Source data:
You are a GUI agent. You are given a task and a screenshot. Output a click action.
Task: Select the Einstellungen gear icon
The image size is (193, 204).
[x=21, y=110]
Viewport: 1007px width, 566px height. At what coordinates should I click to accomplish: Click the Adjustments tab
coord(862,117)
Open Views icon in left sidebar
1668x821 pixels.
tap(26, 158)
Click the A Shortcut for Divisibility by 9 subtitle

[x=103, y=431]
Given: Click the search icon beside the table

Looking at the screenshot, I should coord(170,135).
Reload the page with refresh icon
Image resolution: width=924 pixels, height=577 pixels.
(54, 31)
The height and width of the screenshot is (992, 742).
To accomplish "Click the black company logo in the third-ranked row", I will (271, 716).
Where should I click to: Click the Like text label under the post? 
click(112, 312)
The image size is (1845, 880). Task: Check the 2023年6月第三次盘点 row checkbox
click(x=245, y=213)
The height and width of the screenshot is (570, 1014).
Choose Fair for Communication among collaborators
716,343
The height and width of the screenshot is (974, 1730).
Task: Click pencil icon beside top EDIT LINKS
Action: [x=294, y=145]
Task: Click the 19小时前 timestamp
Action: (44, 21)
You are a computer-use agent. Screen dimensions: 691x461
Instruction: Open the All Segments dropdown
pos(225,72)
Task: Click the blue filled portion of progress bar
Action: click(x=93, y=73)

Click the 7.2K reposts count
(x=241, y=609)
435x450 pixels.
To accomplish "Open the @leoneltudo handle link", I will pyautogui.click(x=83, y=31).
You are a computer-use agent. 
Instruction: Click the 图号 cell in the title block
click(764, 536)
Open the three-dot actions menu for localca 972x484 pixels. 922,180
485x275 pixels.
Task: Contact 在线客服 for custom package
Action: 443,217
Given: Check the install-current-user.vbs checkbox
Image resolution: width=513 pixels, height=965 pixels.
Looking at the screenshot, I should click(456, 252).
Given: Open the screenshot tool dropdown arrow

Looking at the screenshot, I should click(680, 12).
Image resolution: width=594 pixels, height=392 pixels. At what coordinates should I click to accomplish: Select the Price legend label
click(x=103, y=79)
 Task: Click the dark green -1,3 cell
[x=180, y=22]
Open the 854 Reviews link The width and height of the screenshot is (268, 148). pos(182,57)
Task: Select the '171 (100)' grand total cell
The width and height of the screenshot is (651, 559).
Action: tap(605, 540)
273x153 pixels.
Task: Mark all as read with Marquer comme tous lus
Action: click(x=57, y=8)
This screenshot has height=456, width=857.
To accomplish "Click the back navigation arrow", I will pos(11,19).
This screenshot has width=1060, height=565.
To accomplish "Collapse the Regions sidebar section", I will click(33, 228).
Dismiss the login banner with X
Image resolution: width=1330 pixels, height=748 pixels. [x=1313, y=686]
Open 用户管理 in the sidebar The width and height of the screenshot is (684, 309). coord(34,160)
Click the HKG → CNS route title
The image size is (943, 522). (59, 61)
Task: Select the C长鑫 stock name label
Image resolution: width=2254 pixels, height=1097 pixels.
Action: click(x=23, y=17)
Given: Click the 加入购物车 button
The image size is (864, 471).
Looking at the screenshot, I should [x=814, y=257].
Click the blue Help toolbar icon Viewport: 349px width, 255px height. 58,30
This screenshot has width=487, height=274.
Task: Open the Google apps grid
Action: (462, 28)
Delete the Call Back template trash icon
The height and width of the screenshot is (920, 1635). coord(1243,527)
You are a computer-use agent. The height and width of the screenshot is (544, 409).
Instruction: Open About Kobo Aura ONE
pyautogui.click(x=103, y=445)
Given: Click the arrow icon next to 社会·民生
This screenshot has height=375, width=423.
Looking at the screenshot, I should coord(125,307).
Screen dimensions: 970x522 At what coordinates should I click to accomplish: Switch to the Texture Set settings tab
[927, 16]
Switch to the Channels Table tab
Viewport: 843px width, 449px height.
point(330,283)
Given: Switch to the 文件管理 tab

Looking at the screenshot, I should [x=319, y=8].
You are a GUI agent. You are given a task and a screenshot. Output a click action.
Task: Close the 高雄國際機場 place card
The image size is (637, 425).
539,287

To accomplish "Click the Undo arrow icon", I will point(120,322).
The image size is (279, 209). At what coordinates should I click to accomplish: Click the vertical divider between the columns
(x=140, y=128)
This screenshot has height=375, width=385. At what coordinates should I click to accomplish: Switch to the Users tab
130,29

What you have to do: Return each line above exactly.

Expected output:
You are a GUI agent. You are given a task and a screenshot. Output a click action.
Task: Select the Einstellungen gear icon
The image size is (193, 204).
[x=21, y=110]
Viewport: 1007px width, 566px height. At what coordinates should I click to accomplish: Click the Adjustments tab
coord(862,117)
Open Views icon in left sidebar
1668x821 pixels.
tap(26, 158)
Click the A Shortcut for Divisibility by 9 subtitle

[x=103, y=431]
Given: Click the search icon beside the table

Looking at the screenshot, I should coord(170,135).
Reload the page with refresh icon
Image resolution: width=924 pixels, height=577 pixels.
(54, 31)
The height and width of the screenshot is (992, 742).
To accomplish "Click the black company logo in the third-ranked row", I will (271, 716).
Where should I click to: Click the Like text label under the post? 
click(112, 312)
The image size is (1845, 880). Task: Check the 2023年6月第三次盘点 row checkbox
click(x=245, y=213)
The height and width of the screenshot is (570, 1014).
Choose Fair for Communication among collaborators
716,343
The height and width of the screenshot is (974, 1730).
Task: Click pencil icon beside top EDIT LINKS
Action: [x=294, y=145]
Task: Click the 19小时前 timestamp
Action: (44, 21)
You are a computer-use agent. Screen dimensions: 691x461
Instruction: Open the All Segments dropdown
pos(225,72)
Task: Click the blue filled portion of progress bar
Action: click(x=93, y=73)

Click the 7.2K reposts count
(x=241, y=609)
435x450 pixels.
To accomplish "Open the @leoneltudo handle link", I will pyautogui.click(x=83, y=31).
You are a computer-use agent. 
Instruction: Click the 图号 cell in the title block
click(764, 536)
Open the three-dot actions menu for localca 972x484 pixels. 922,180
485x275 pixels.
Task: Contact 在线客服 for custom package
Action: 443,217
Given: Check the install-current-user.vbs checkbox
Image resolution: width=513 pixels, height=965 pixels.
Looking at the screenshot, I should click(456, 252).
Given: Open the screenshot tool dropdown arrow

Looking at the screenshot, I should click(680, 12).
Image resolution: width=594 pixels, height=392 pixels. At what coordinates should I click to accomplish: Select the Price legend label
click(x=103, y=79)
 Task: Click the dark green -1,3 cell
[x=180, y=22]
Open the 854 Reviews link The width and height of the screenshot is (268, 148). pos(182,57)
Task: Select the '171 (100)' grand total cell
The width and height of the screenshot is (651, 559).
Action: tap(605, 540)
273x153 pixels.
Task: Mark all as read with Marquer comme tous lus
Action: click(x=57, y=8)
This screenshot has height=456, width=857.
To accomplish "Click the back navigation arrow", I will pos(11,19).
This screenshot has width=1060, height=565.
To accomplish "Collapse the Regions sidebar section", I will click(33, 228).
Dismiss the login banner with X
Image resolution: width=1330 pixels, height=748 pixels. [x=1313, y=686]
Open 用户管理 in the sidebar The width and height of the screenshot is (684, 309). coord(34,160)
Click the HKG → CNS route title
The image size is (943, 522). (59, 61)
Task: Select the C长鑫 stock name label
Image resolution: width=2254 pixels, height=1097 pixels.
Action: click(x=23, y=17)
Given: Click the 加入购物车 button
The image size is (864, 471).
Looking at the screenshot, I should [x=814, y=257].
Click the blue Help toolbar icon Viewport: 349px width, 255px height. 58,30
This screenshot has width=487, height=274.
Task: Open the Google apps grid
Action: (462, 28)
Delete the Call Back template trash icon
The height and width of the screenshot is (920, 1635). coord(1243,527)
You are a computer-use agent. The height and width of the screenshot is (544, 409).
Instruction: Open About Kobo Aura ONE
pyautogui.click(x=103, y=445)
Given: Click the arrow icon next to 社会·民生
This screenshot has height=375, width=423.
Looking at the screenshot, I should coord(125,307).
Screen dimensions: 970x522 At what coordinates should I click to accomplish: Switch to the Texture Set settings tab
[927, 16]
Switch to the Channels Table tab
Viewport: 843px width, 449px height.
point(330,283)
Given: Switch to the 文件管理 tab

Looking at the screenshot, I should [x=319, y=8].
You are a GUI agent. You are given a task and a screenshot. Output a click action.
Task: Close the 高雄國際機場 place card
The image size is (637, 425).
539,287

To accomplish "Click the Undo arrow icon", I will point(120,322).
The image size is (279, 209). At what coordinates should I click to accomplish: Click the vertical divider between the columns
(x=140, y=128)
This screenshot has height=375, width=385. At what coordinates should I click to accomplish: Switch to the Users tab
130,29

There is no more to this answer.